I’ve been thinking a lot about life as a story lately. Probably because I have my head so far up my book these days that I sometimes forget the outside world is even there. But it’s also a fitting metaphor. A way to frame your experiences, and maybe gain some perspective. Everyone is the hero in their own story.
Here’s how the hero looks in mine:
Highly educated, hard-working intellectual puts her career on hold to fulfill a lifelong dream of having children. Having survived sexual assault and emotional abuse, plus the usual doinkery that comes with dating after 30, she finds happiness in an unconventional relationship with a man 11 years her junior. He is not as educated as she, but their personalities mesh, and their quirky relationship quickly turns to love. She’s not getting any younger, though, and already has a host of reproductive issues, so they opt to have children first, and marry later.
As she has waited so very long to have children, she is unwilling to compromise her beliefs in how they should be raised. So she makes yet another unconventional choice: She asks her partner to stay home and watch the children while she pursues a mixture of telecommuting and freelance jobs so that she can be home with the kids. Eventually, her partner is able to take on a job working weekends. They get engaged. All is well, if not 100% stable, when she is laid off. Things begin to look dark for our little family. Still, our plucky heroine doesn’t give up hope. She works the job boards, applying for dozens of positions a week, taking on every scrap of freelancing work that comes her way, knowing that eventually things will look up again.

--------------------------------

Request 1: In the essay on life as a story, how many years younger than the heroine is the man she falls in love with?
Request 2: Return the passage of the essay on life as a story starting with "I’ve been thinking" and going on through "their own story.".
Request 3: Take the essay on life as a story further, beginning right after its final sentence.

Data lines:
--------------------------------

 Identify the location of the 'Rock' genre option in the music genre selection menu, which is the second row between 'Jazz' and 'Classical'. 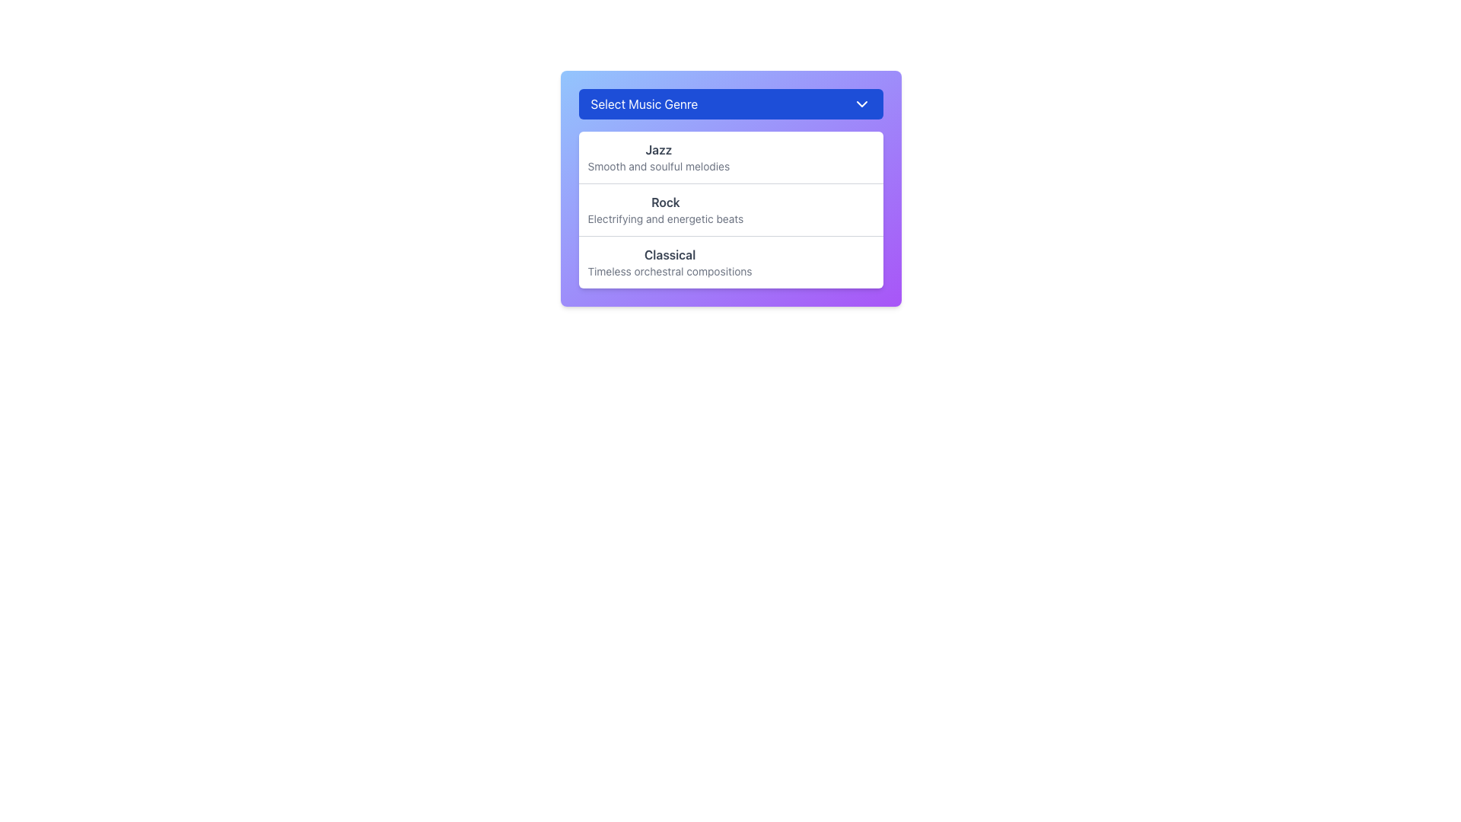
(731, 210).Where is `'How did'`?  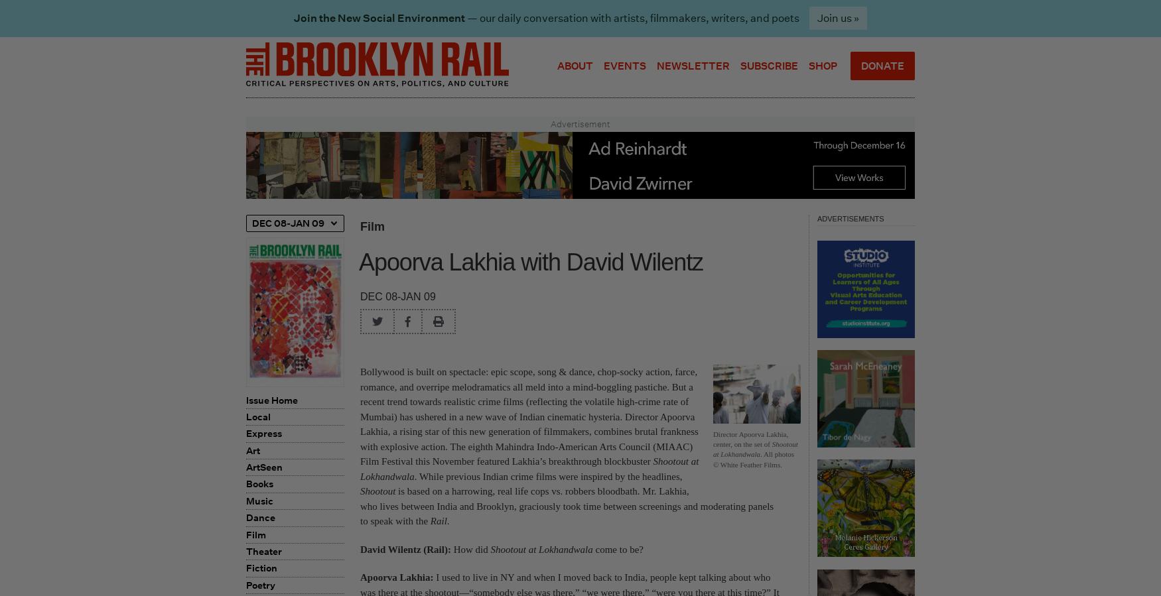 'How did' is located at coordinates (470, 549).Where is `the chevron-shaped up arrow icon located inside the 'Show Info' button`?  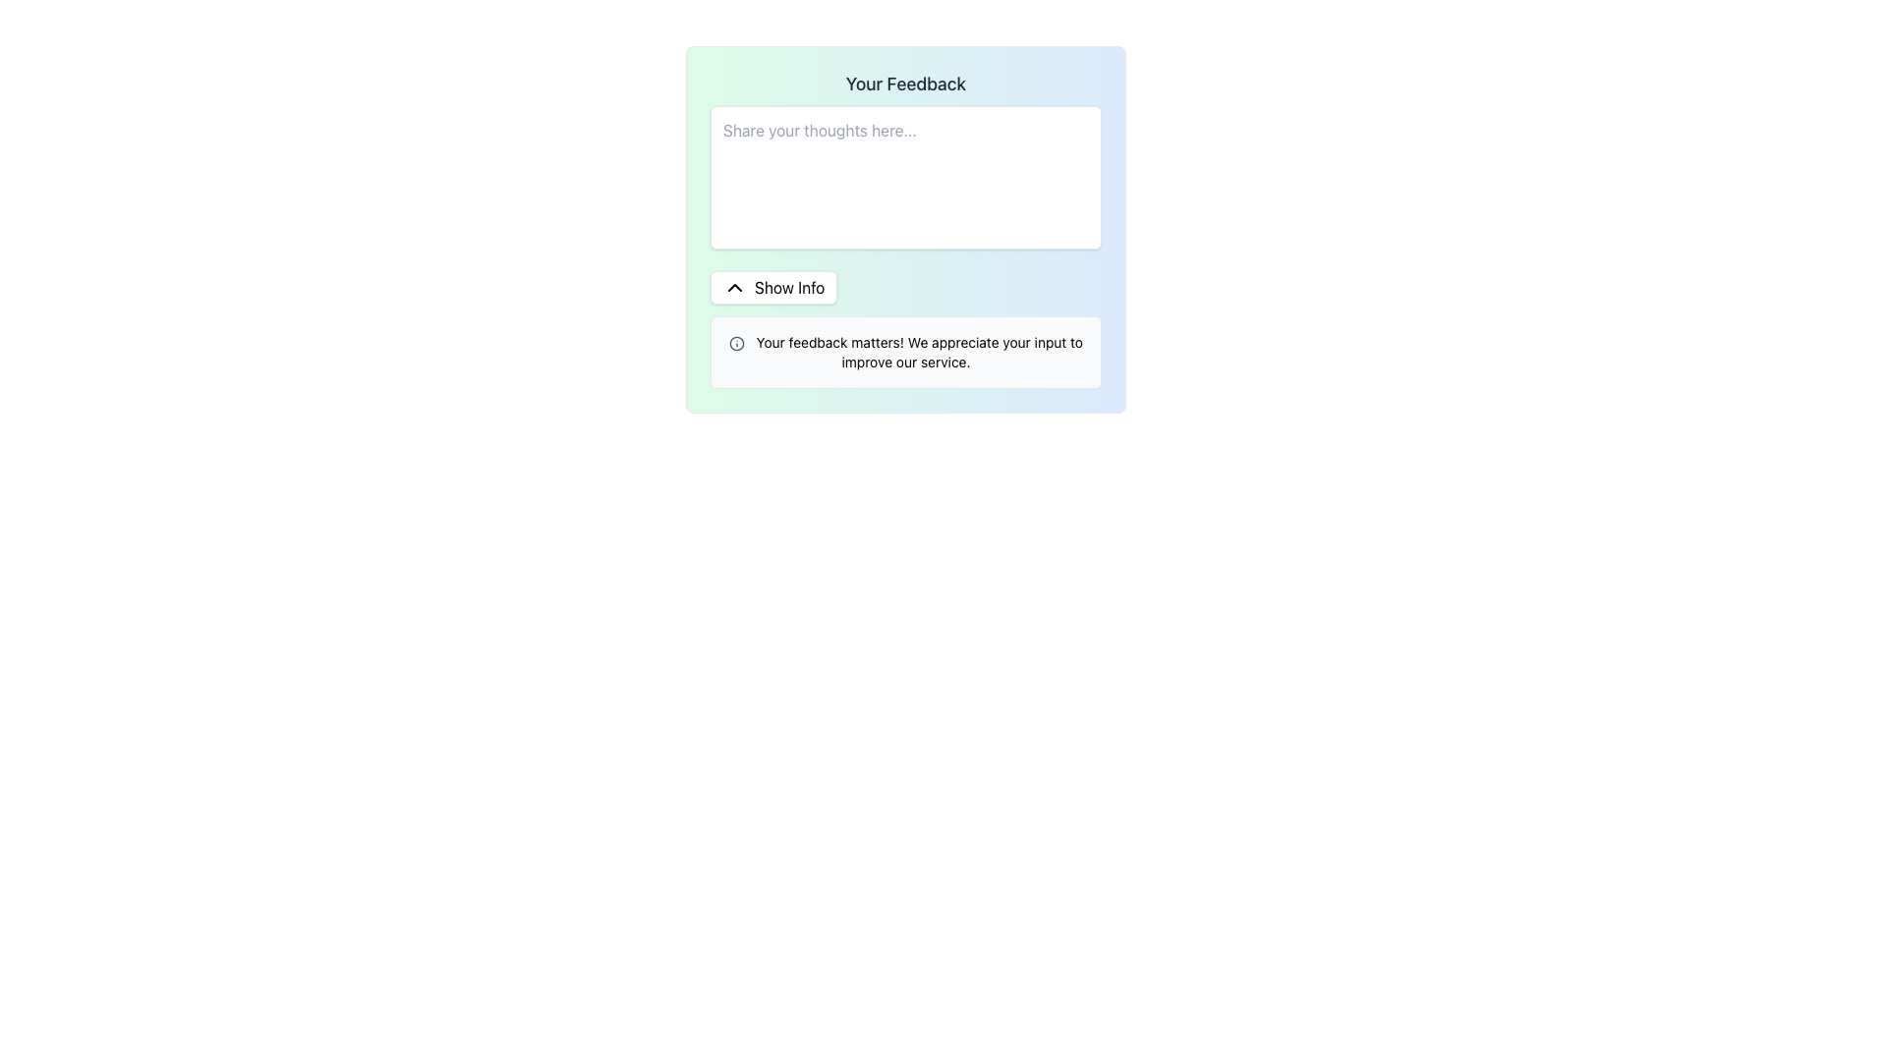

--------------------------------

Task output 1: He is 11 years younger.

Task output 2:
I’ve been thinking a lot about life as a story lately. Probably because I have my head so far up my book these days that I sometimes forget the outside world is even there. But it’s also a fitting metaphor. A way to frame your experiences, and maybe gain some perspective. Everyone is the hero in their own story.

Task output 3:
Sounds good, right? You pull for this girl. Now, look at the story again through my grandmother’s eyes:
Spoiled only child milks parents’ goodwill by living at home while earning not one, but two college degrees in a largely unprofitable, impractical field in order to avoid adult responsibility. Finally, she moves out — only to live in sin with a younger man. (She claims to be engaged, but can never produce a ring. Well, when you give the milk away…) When that relationship fell apart, as we all knew it would, she shacks up with yet another guy. Finally, she stops raining shame upon the family by marrying — and then divorces him a year later! Kids these days have no idea what hard work really is. They just give up when things get rough.
She dallies with yet another younger boy before finally getting knocked up (don’t tell me that wasn’t an accident) by her scandalously younger (and long-haired! Jesus wept!) boyfriend. To add insult to injury, a few years later they had another child. No talk of a marriage license — and it would only take a few minutes at the courthouse, so obviously they don’t plan to get married. He probably won’t marry her, and why should he? He’s got it pretty good; she’s slaving away to support him while he’s a “stay at home dad.” Which we all know is code for “lazy bum.” It’s no small wonder that they don’t live in a trailer. Not only is she casting a black stain on our good name — she’ll ruin her parents’ retirement and suck away their life savings, mark my words. Shameful. Those children never stood a chance, the poor dears.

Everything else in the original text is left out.